We like to think that history is set in stone. However, it is more like a sand sculpture that can be changed retrospectively”, says Professor of Central and Eastern European Studies Barbara Törnquist-Plewa.
She is interested in memories at group level, and she is not alone. Memory studies, in the sense of studies of how the past is used in the present, have in recent years developed into a new interdisciplinary research field. Today it includes research networks, conferences, and a dedicated journal – Memory Studies – in which articles are published from sociology, history, literature and film studies, and philosophy, among others.
Some of these studies are about national memories that are passed on through textbooks and official speeches. Others focus on more informal memories that are recounted within a community, profession or family. The conscious or unconscious goal is often to define oneself in relation to one’s surroundings: “this is what we are like, and this is what the others are like”.
There are a number of reasons why memory studies are on the rise. One reason is the identity research that developed in the 1980s as globalisation and increased travel demonstrated how mouldable people’s identities can be. Previously, a person’s identity was often regarded as a given from birth, whereas today we are expected to construct our own individual identity from a variety of optional elements.

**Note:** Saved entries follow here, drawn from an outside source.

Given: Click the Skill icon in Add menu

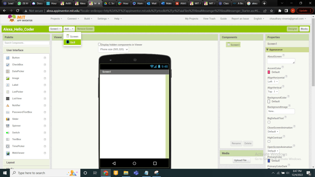Looking at the screenshot, I should click(68, 42).
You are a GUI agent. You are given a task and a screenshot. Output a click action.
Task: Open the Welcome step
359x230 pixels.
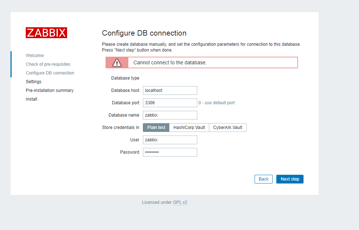point(35,56)
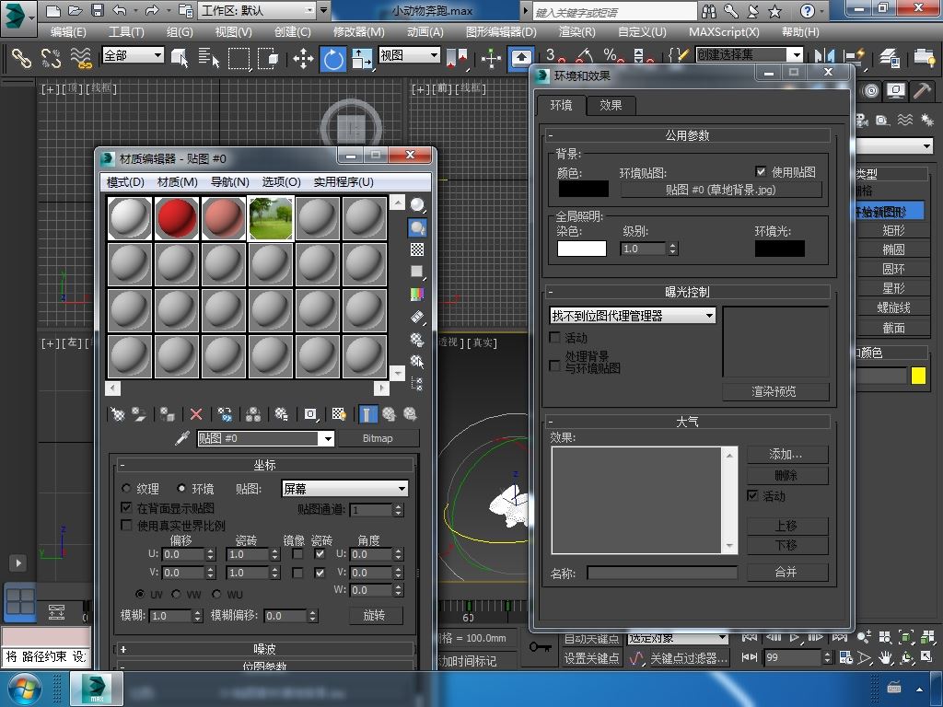
Task: Toggle the checkered background icon in material editor
Action: [417, 249]
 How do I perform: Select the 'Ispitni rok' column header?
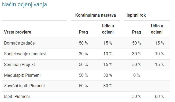136,15
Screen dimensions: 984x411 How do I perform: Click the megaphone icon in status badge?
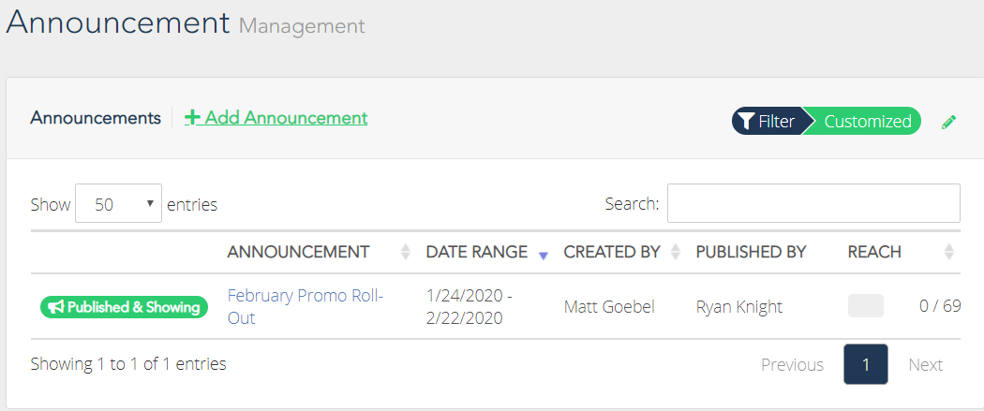pyautogui.click(x=56, y=307)
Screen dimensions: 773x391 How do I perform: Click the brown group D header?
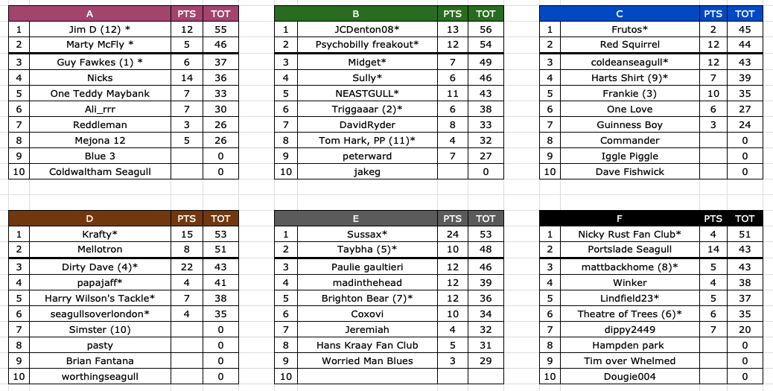click(89, 218)
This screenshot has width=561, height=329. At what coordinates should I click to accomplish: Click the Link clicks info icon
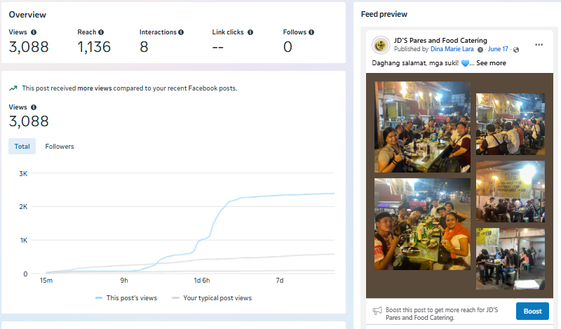250,32
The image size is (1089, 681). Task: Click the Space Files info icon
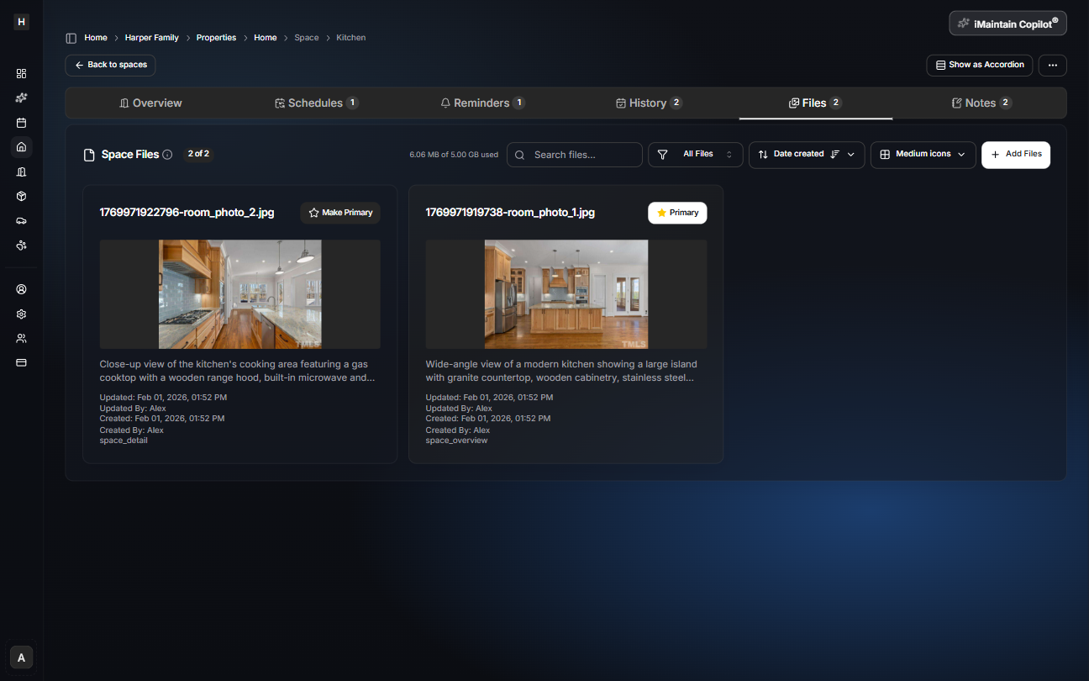click(x=167, y=154)
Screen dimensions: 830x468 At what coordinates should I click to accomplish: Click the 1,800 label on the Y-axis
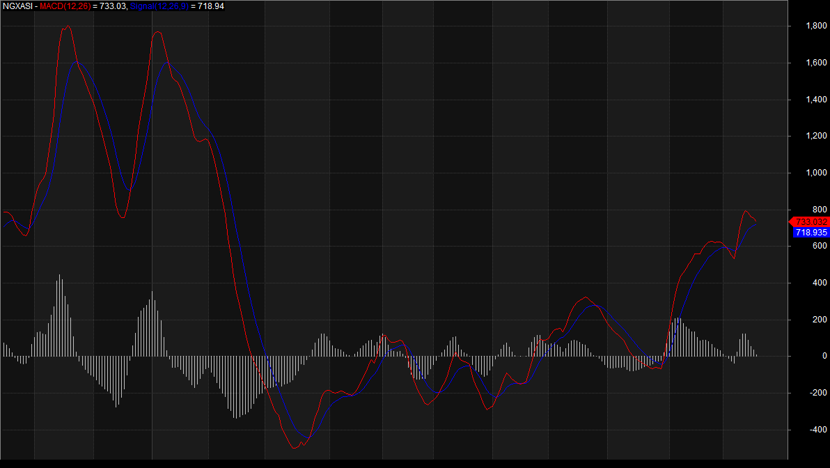point(816,26)
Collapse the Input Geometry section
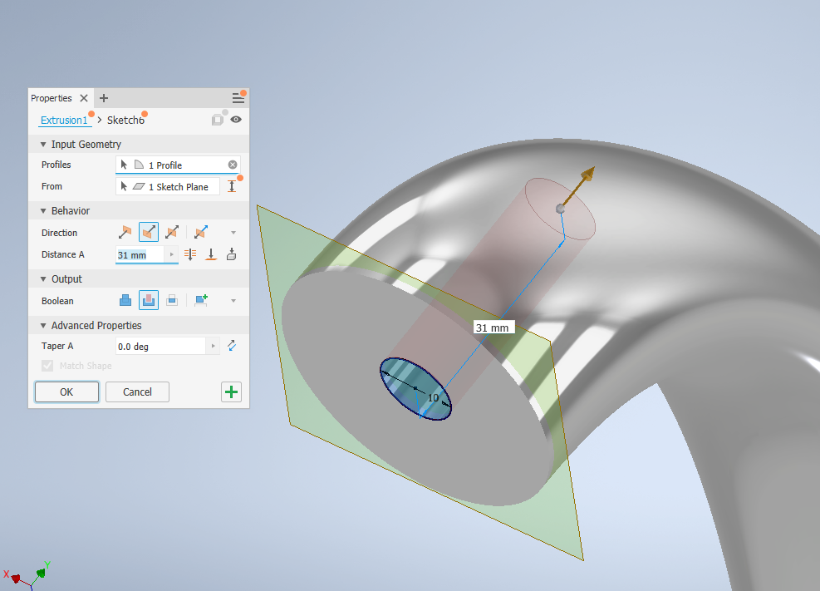Image resolution: width=820 pixels, height=591 pixels. (43, 145)
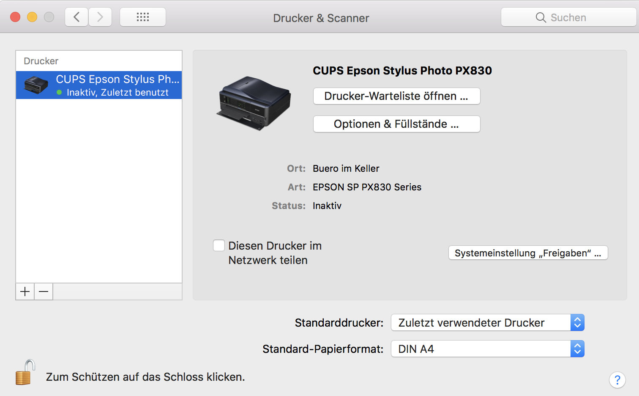The image size is (639, 396).
Task: Remove selected printer with minus button
Action: click(44, 292)
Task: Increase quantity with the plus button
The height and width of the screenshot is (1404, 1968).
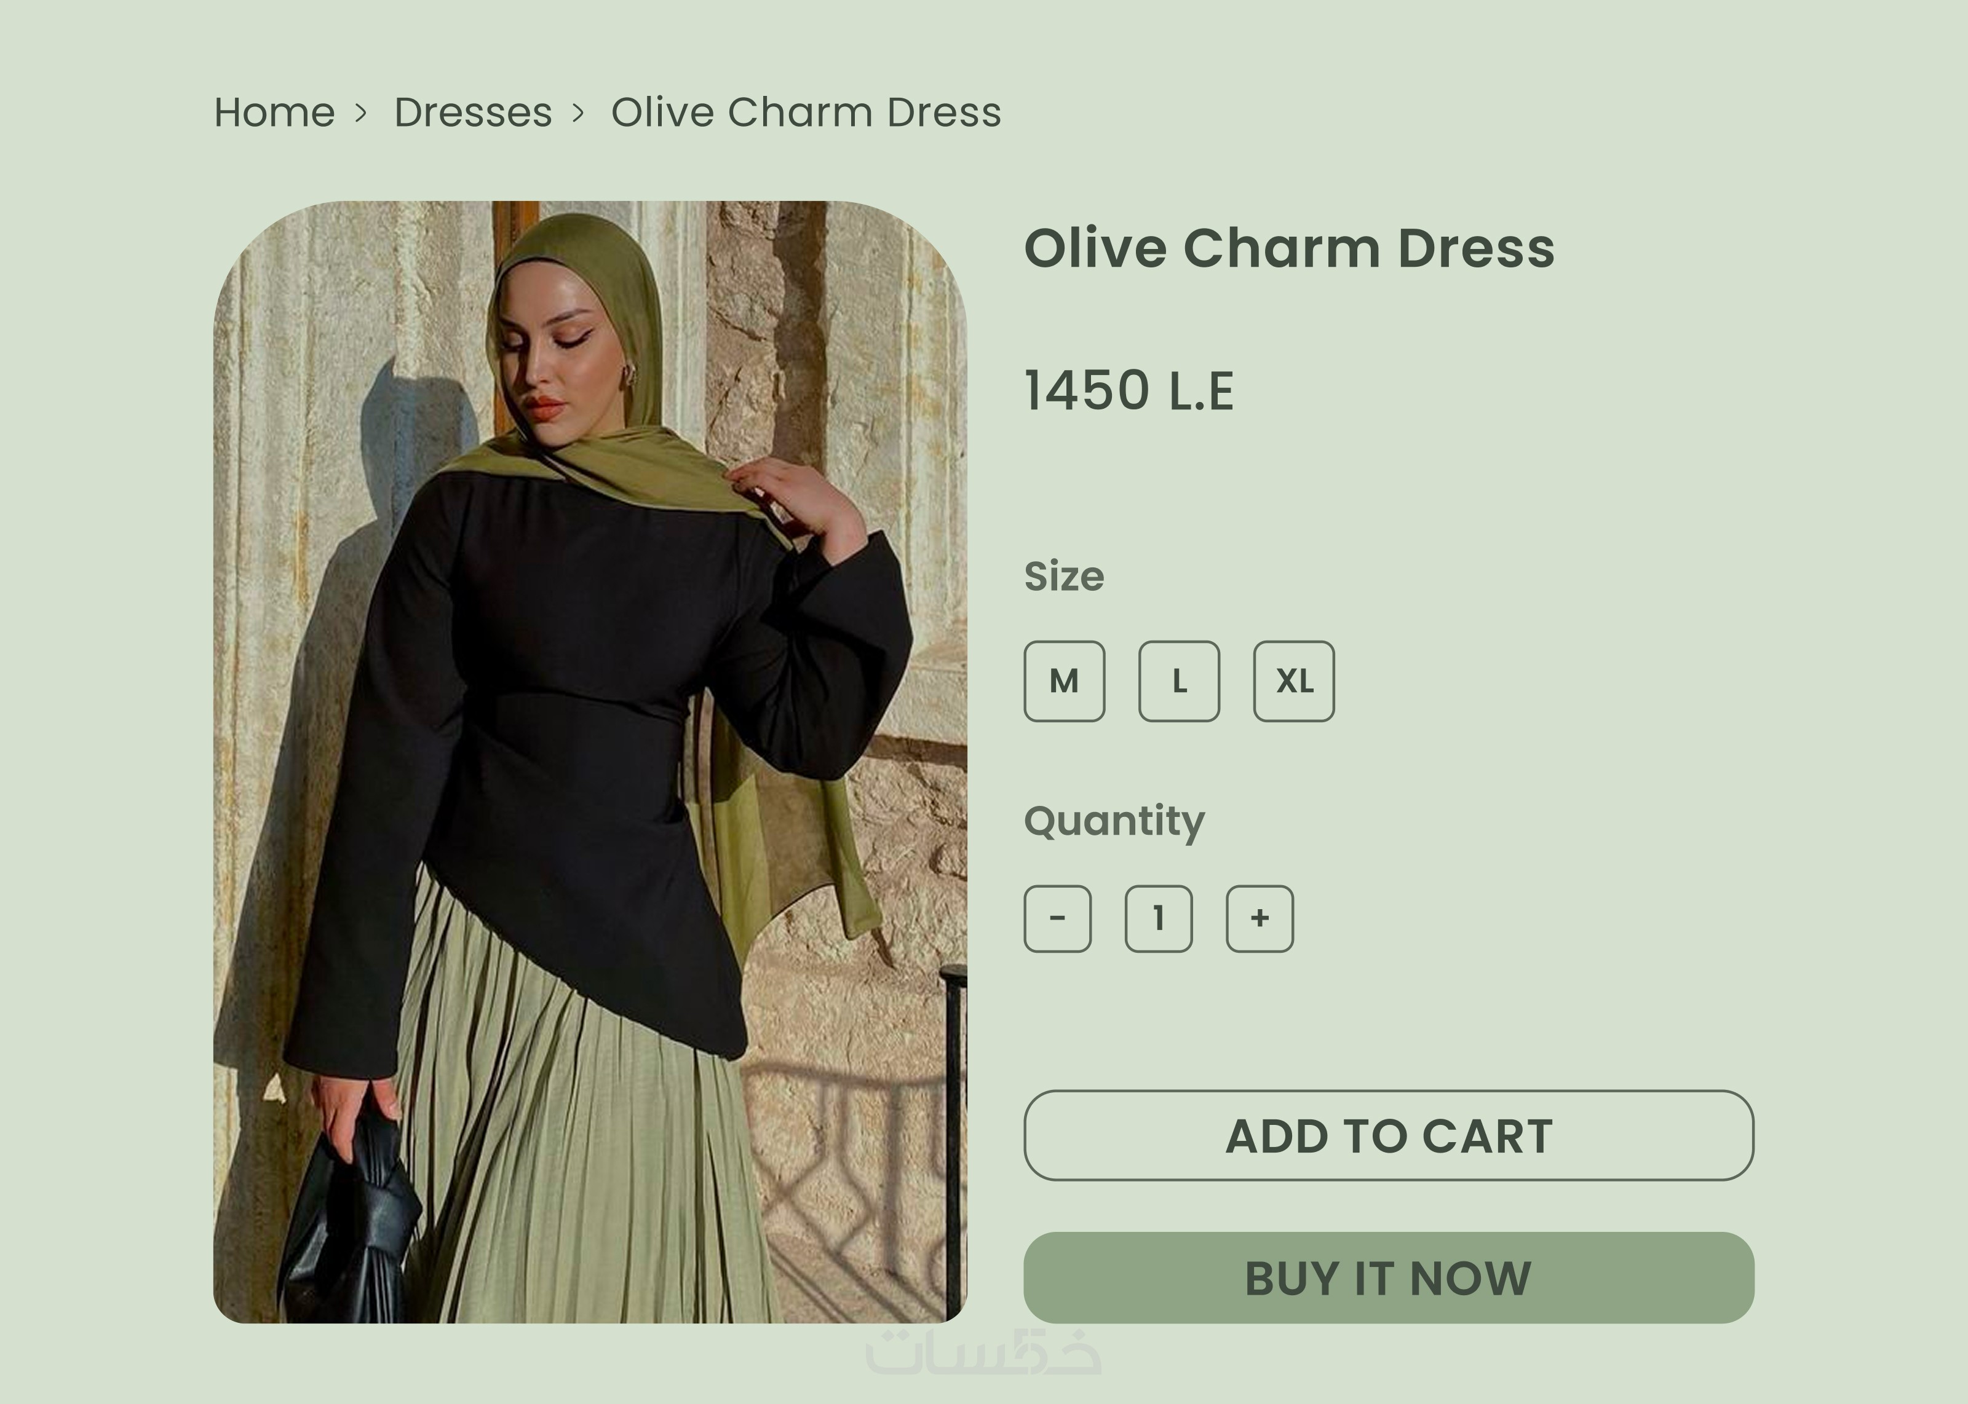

“The question ‘who am I?’ links naturally to the question ‘who was I?’, i.e. what collective and personal memories form part of my identity.”
She views the fall of the Iron Curtain and the end of the Cold War as another important reason for the blossoming of memory studies. Historical archives were opened, the EU expanded and the former Eastern bloc states started to deal with their memories from the Communist period. There are many painful memories that can lead to political conflicts.
“A Latvian film director has made a critical film about the memories of the Soviet collaboration with Hitler, which prompted strong reactions in Russia. The memories of the Hitler era can also turn up in other ways, such as in recent Greek demonstrations, which featured placards with images of Angela Merkel in a Nazi uniform. The question is whether it is possible to deal with the past at all in a way that makes the memories serve to unite and not to divide”, says Barbara Törnquist-Plewa.
She has conducted research on other memories from the Second World War, or rather on obliterated memories, of the Jews in the small Polish town of Szydlowiec. Three quarters of the town’s population was Jewish before the war, but the Jews were killed in Treblinka and the town is now inhabited solely by Poles. The synagogue has gone, the gravestones from the Jewish cemetery have been used as building material, old Jewish street names have been changed and interviews with the local population show that the older generation don’t like to remember the town’s Jewish history.
“In Poland, they are finally trying to deal with anti-Semitism and the repressed memories of how the Poles behaved towards the country’s Jews during the war. However, there is a lot of work still to do”, says Barbara Törnquist-Plewa.
“Sweden doesn’t have any such memories of conflict, but even here there have been shameful events and repressed memories, for example the sterilisation of people with learning disabilities and the treatment of the Sami, Roma and travellers. It is only in recent years that these memories have been highlighted”, says Barbara Törnquist-Plewa.